What makes this subtype particularly dangerous is its unpredictability. Doctors stress that not all hypermobility is EDS, and careful evaluation is essential. Dr Tejaswini states, “What separates EDS from simple hypermobility is the presence of systemic signs like fragile skin, frequent dislocations, unexplained bruising, gastric issues, autonomic symptoms and a strong family history. A structured assessment combining physical examination, cardiac evaluation, dermatological findings and, when needed, genetic testing helps differentiate it accurately.”
Monitoring EDS, especially its vascular form, requires a balance between vigilance and practicality. “For vascular concerns, regular follow-ups are more important than constant scanning. Most patients benefit from periodic ultrasound or CT angiography to keep an eye on the larger arteries. Any new, sharp pain in the chest, abdomen, or back should never be dismissed. I also encourage patients to track changes in blood pressure, unexplained bruising, or sudden swelling. These small cues, when reported early, give us time to intervene before things escalate,” she further cautions.
Chronic pain is one of the most common and exhausting symptoms of EDS. Dr I Rajendra Vara Prasad, senior consultant rheumatologist, Yashoda Hospitals, emphasises that long-term management must move beyond medications alone. He highlights, “Physical therapy, cognitive behavioural therapy, pain education, and lifestyle changes are some of the non-pharmacological approaches that are most effective in managing chronic pain in EDS. Non-opioid drugs are preferred when necessary, and opioids should be taken with caution.” He adds that multidisciplinary pain clinics help patients develop strategies that minimise medication dependency while improving daily function.

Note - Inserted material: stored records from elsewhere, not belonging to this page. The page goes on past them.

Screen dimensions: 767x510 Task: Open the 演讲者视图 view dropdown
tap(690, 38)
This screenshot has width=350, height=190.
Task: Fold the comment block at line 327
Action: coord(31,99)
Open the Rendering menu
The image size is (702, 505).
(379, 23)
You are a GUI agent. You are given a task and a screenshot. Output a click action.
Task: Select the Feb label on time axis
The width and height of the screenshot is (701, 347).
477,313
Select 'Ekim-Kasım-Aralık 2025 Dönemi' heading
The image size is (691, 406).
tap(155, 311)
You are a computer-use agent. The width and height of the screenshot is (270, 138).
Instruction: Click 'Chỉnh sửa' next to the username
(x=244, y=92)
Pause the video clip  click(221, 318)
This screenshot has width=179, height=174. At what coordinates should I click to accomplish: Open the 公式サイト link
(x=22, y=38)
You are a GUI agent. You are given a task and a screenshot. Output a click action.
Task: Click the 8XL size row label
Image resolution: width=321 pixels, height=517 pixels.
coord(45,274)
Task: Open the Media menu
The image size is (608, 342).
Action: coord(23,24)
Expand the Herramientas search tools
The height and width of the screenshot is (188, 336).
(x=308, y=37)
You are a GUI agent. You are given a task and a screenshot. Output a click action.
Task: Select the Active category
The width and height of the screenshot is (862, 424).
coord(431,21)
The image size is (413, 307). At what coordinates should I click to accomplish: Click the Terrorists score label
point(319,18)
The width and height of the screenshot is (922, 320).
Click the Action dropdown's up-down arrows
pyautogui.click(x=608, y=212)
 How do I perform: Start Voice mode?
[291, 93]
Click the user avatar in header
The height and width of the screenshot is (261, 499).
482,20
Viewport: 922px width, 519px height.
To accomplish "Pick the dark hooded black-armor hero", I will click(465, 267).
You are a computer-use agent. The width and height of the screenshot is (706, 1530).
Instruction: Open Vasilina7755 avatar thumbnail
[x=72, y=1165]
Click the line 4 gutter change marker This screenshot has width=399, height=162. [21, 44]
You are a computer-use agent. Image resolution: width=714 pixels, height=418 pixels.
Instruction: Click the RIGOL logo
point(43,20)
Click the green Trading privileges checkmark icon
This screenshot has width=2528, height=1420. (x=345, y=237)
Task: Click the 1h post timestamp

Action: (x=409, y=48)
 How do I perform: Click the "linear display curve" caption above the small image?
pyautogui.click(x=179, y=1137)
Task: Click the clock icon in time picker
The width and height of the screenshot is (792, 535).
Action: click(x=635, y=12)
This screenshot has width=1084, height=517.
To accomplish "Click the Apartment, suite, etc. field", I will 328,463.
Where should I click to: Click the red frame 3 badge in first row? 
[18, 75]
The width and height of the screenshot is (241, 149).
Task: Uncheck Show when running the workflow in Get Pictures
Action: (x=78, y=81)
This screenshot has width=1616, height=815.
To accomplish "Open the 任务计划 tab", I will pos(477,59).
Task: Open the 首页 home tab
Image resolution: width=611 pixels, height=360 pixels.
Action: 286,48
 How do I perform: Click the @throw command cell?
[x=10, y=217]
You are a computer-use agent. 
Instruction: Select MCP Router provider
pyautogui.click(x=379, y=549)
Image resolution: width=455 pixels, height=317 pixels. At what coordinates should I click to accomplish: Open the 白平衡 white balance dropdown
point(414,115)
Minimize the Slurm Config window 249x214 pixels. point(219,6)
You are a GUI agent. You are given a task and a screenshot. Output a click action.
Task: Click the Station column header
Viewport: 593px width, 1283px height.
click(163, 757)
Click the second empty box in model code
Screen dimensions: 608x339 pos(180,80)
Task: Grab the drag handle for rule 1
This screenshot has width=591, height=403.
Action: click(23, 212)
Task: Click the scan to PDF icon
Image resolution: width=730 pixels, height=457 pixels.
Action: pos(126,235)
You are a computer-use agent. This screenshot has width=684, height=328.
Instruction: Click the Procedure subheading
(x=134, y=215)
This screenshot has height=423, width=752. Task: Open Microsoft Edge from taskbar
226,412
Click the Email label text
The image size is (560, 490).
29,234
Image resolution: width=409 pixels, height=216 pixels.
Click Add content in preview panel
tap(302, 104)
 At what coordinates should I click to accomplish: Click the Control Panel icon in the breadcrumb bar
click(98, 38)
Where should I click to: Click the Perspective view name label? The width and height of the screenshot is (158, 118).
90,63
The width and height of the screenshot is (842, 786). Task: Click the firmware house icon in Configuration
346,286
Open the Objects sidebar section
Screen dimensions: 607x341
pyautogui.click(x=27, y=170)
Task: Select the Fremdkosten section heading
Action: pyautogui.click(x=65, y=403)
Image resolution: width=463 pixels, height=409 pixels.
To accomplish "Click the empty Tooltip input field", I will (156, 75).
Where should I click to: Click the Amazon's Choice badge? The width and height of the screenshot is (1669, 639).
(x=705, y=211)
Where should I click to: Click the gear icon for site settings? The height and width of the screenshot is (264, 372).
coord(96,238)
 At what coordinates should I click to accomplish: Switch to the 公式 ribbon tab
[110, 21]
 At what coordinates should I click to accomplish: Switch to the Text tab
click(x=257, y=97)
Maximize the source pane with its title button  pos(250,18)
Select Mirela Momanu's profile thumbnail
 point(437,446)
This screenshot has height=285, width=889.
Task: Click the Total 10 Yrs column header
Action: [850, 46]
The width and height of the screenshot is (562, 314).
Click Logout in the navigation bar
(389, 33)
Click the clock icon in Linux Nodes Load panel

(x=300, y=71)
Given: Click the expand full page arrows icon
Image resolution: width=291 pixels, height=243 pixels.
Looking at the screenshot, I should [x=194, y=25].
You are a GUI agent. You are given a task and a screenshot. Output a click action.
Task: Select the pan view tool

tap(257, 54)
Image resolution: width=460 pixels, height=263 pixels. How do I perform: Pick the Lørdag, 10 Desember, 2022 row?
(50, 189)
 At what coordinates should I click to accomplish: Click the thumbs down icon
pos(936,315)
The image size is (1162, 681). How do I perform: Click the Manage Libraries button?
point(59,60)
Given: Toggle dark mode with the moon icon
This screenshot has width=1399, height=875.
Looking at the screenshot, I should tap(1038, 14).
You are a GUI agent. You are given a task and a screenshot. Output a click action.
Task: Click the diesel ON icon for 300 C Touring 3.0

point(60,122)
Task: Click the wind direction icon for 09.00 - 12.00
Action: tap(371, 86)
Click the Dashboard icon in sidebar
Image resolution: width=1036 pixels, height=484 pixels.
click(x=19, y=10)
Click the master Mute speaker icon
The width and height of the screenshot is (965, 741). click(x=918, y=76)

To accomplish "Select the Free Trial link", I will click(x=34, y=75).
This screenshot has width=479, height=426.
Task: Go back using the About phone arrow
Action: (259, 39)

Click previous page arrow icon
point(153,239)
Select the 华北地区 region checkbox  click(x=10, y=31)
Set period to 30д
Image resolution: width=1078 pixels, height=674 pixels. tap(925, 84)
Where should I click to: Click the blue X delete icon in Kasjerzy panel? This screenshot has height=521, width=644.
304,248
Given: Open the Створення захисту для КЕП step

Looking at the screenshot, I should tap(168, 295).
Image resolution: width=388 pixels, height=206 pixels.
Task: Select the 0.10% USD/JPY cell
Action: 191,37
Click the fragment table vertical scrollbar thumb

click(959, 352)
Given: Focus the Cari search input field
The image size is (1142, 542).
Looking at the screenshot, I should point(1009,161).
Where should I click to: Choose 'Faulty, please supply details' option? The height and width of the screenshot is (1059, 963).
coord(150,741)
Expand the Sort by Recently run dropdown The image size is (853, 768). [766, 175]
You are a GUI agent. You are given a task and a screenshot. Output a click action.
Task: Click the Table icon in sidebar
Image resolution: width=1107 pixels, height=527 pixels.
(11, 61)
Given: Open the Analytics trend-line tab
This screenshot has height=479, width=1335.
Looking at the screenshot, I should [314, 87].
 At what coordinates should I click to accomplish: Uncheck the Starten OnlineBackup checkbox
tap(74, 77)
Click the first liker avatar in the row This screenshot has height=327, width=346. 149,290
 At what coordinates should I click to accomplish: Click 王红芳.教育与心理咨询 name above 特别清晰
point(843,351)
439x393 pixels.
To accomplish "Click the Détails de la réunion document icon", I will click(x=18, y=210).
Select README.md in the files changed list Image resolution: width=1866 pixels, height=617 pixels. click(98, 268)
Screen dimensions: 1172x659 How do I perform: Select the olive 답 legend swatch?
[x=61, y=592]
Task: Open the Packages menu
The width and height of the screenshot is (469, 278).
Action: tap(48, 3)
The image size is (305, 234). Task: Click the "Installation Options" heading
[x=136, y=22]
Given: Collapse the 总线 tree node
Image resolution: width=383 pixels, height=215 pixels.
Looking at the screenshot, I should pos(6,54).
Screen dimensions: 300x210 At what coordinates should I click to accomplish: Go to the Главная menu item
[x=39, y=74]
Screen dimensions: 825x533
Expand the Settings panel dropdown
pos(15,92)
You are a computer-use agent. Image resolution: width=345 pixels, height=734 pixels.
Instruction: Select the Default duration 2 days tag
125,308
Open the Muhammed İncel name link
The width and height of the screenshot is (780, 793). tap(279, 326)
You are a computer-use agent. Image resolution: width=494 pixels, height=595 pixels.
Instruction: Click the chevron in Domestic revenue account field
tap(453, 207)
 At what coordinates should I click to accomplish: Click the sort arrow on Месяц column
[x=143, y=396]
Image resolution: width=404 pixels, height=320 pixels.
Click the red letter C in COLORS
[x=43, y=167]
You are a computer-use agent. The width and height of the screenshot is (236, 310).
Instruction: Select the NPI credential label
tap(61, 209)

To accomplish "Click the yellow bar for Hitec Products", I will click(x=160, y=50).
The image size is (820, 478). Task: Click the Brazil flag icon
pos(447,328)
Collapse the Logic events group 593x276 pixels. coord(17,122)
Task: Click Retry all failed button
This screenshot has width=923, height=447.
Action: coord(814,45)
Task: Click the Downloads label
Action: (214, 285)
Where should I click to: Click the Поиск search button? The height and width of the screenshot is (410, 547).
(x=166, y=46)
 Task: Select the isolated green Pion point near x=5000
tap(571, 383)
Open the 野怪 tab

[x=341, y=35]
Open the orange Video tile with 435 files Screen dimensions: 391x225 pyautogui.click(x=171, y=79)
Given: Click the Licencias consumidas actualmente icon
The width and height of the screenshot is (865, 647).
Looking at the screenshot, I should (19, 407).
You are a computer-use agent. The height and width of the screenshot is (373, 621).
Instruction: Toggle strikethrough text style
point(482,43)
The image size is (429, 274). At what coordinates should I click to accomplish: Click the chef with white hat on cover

Physiotherapy remains central to EDS care. He notes, “Physiotherapy for EDS includes muscular strengthening, joint stabilisation, posture re-education, and proprioceptive training. Water treatment, isometric and resistance training, and the use of braces or supportive clothing are especially helpful. Patients should remain active but adapt their activities to prevent high-impact or vigorous workouts. Low-impact activities like swimming, cycling, and gentle resistance exercises help maintain strength while avoiding joint stress. One of the biggest challenges patients talk about is not being believed. The pain is real, but the diagnosis often takes years.”
Wearable technology is emerging as a supportive tool in EDS care. “Trackers that monitor step count, balance, or heart-rate fluctuations help us pick up early signs of overexertion or autonomic issues Heart-rate activity trackers, especially for vascular EDS, help in detecting overexertion or unusual patterns that could signal risk,” shares Dr Aruna adding, “Pregnancy is very possible for most women with EDS, but it needs planning. Those with vascular EDS need a high-risk obstetric team and careful monitoring of blood vessels throughout pregnancy.”
While there is no cure yet, research continues to offer hope.